[[ Exercise material open ]]
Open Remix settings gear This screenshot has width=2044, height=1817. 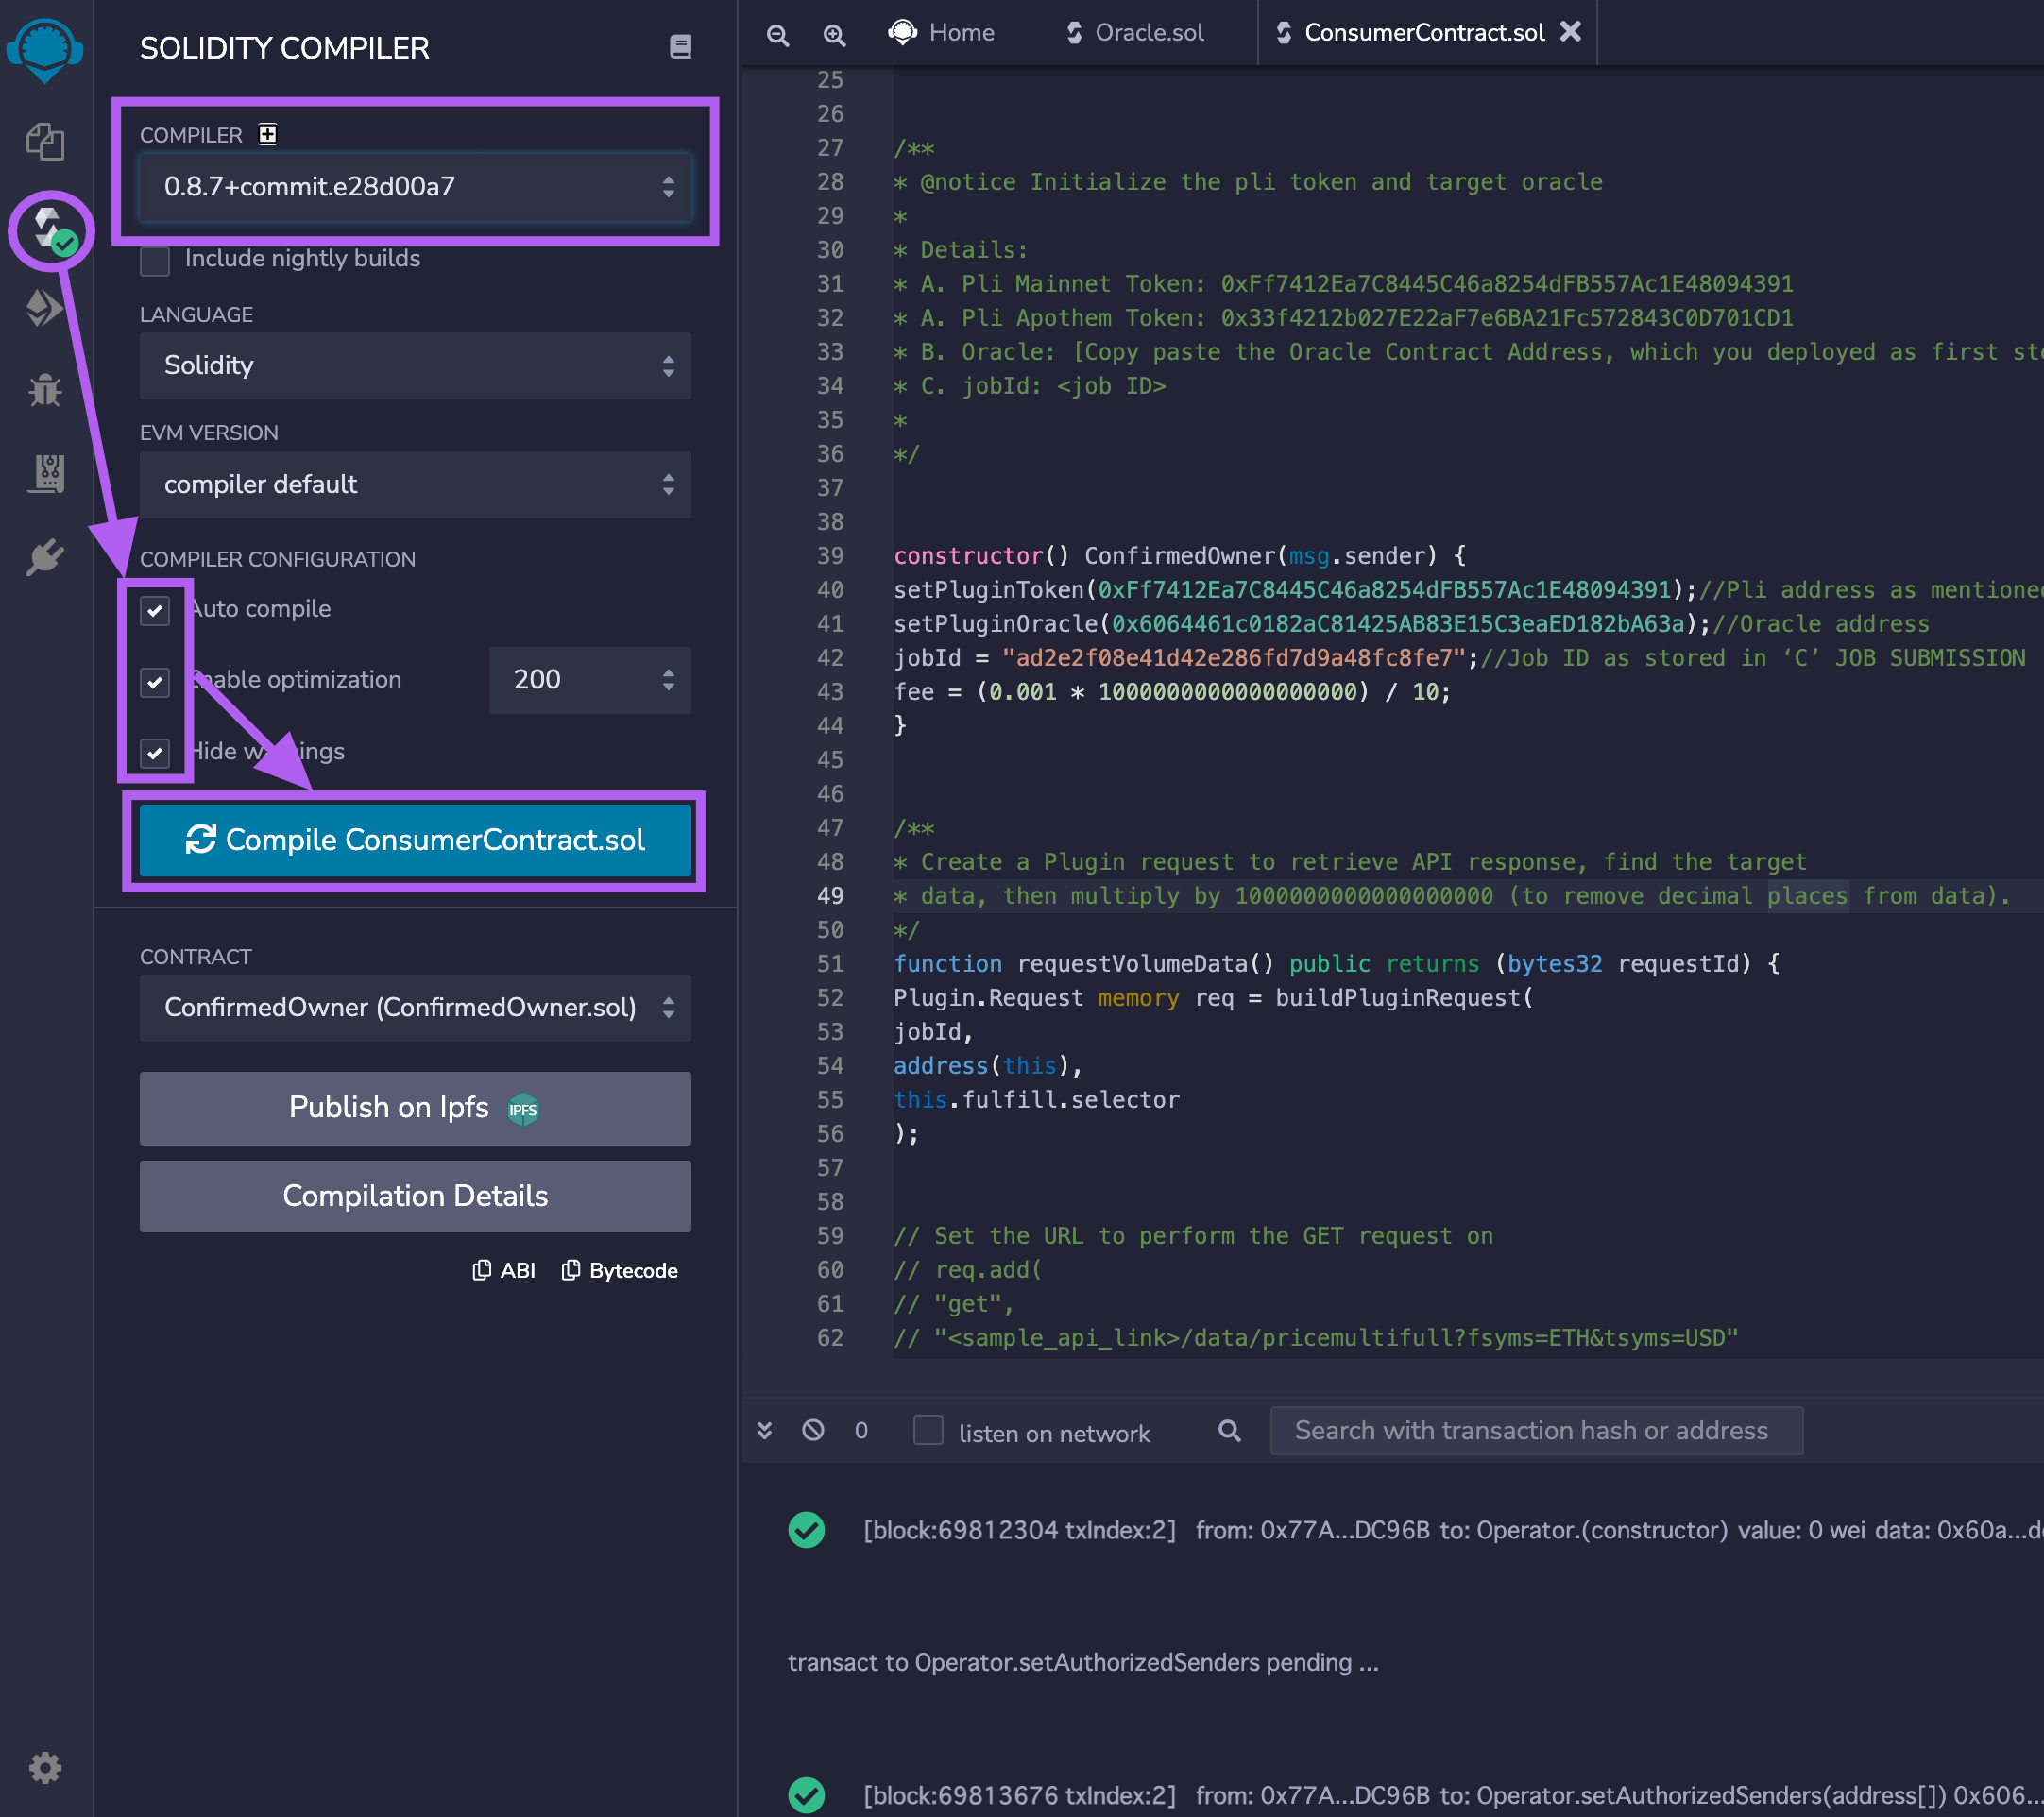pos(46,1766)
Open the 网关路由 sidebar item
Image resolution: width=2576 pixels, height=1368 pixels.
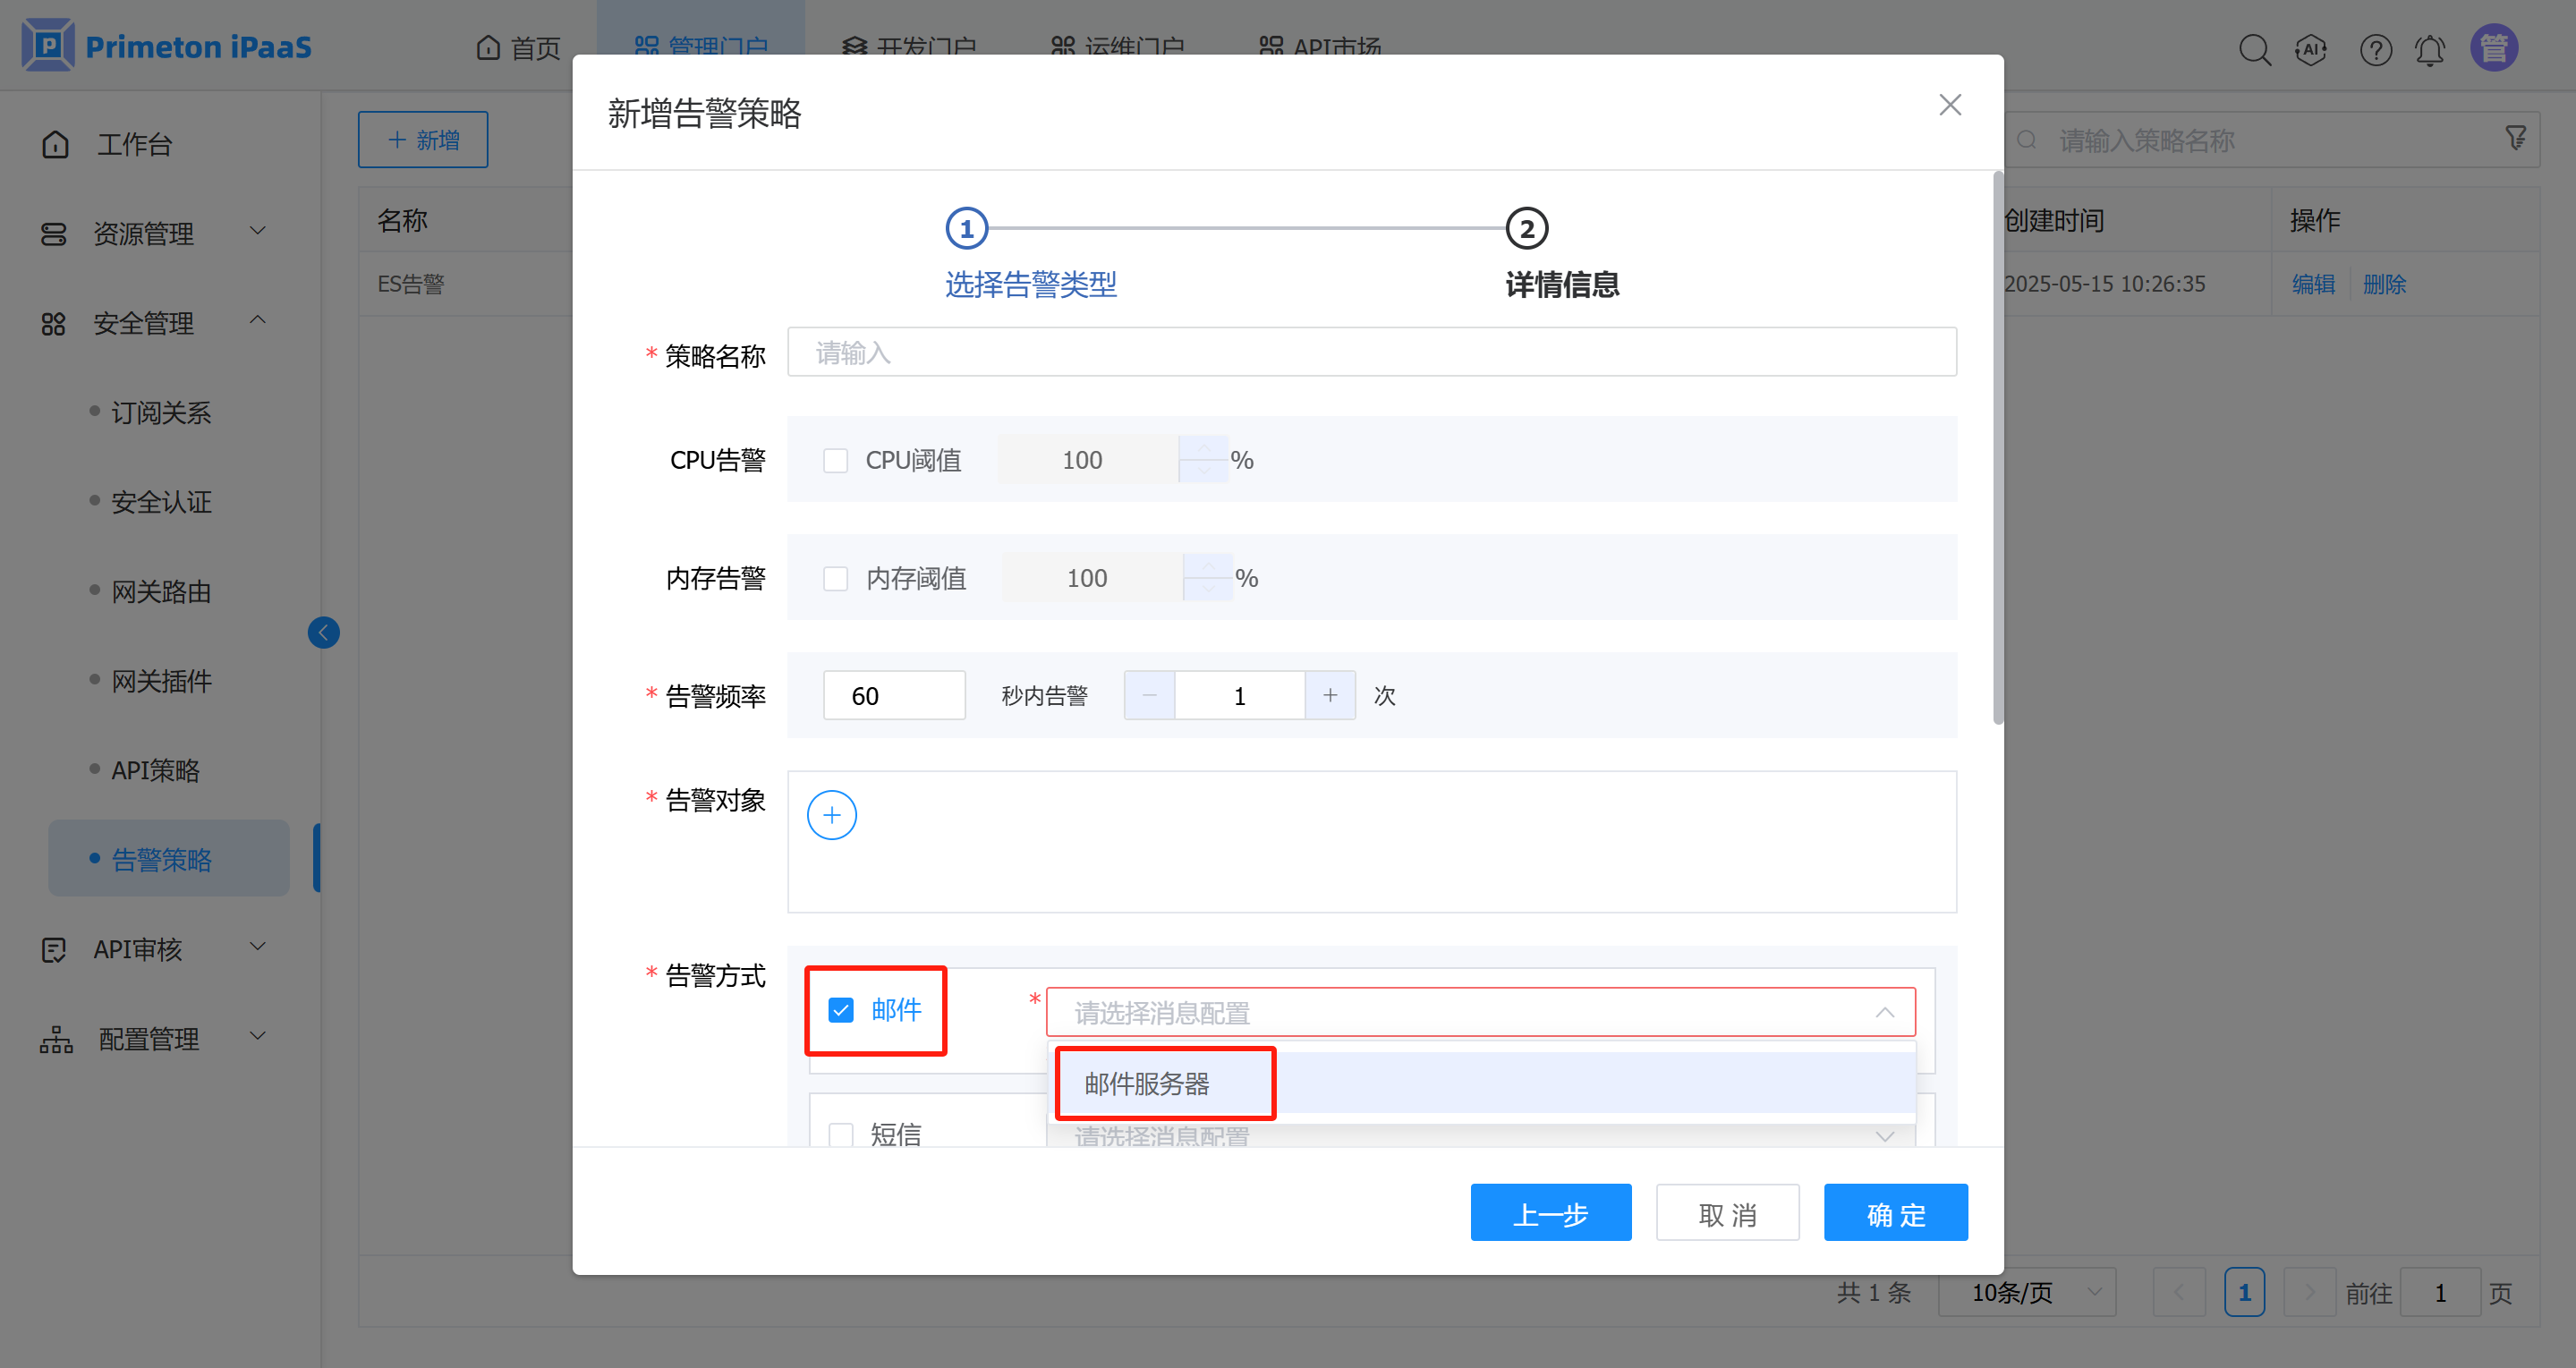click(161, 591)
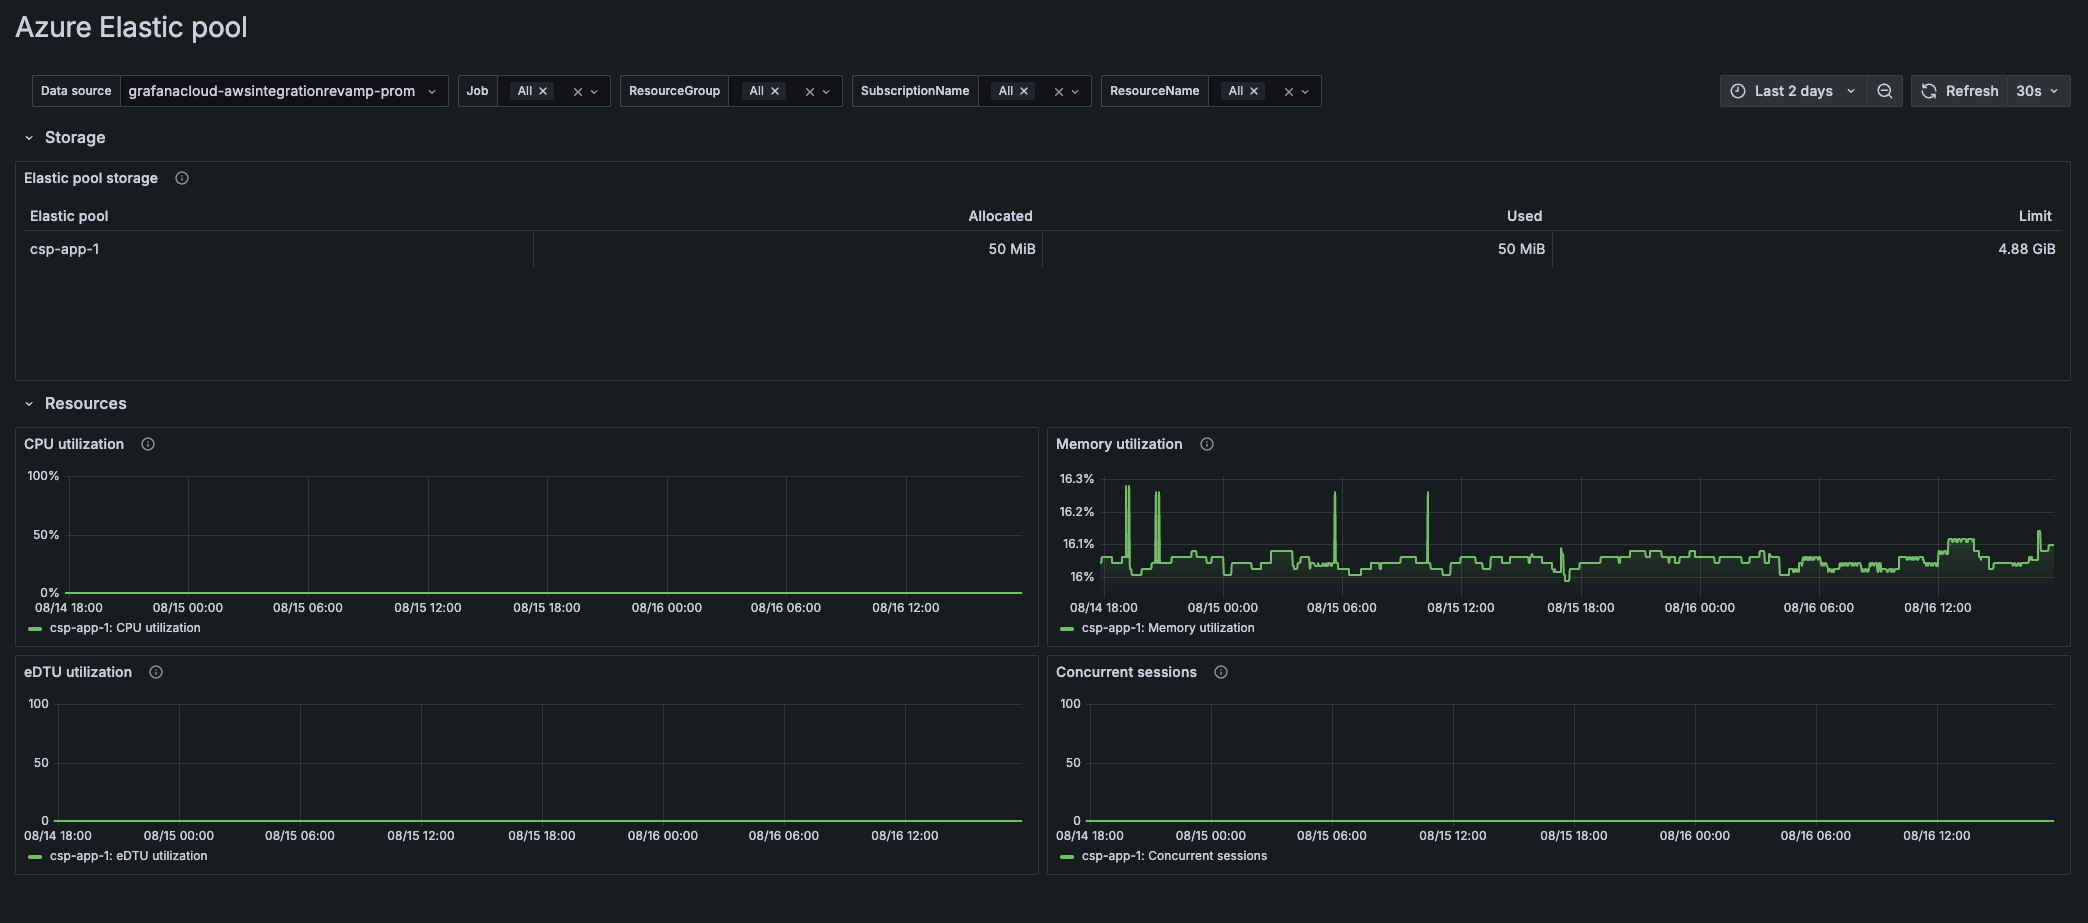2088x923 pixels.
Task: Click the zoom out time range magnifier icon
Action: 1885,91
[[ Exercise material closed ]]
## Task statement
Please copy, exactly as written, the lines from the one that contains "Open the 网关路由 sidebar item" through the end of the records, both ends included. Do not include the pictures.

## Reply to the exercise
Open the 网关路由 sidebar item
Image resolution: width=2576 pixels, height=1368 pixels.
click(161, 591)
2088x923 pixels.
Task: Click the zoom out time range magnifier icon
Action: 1885,91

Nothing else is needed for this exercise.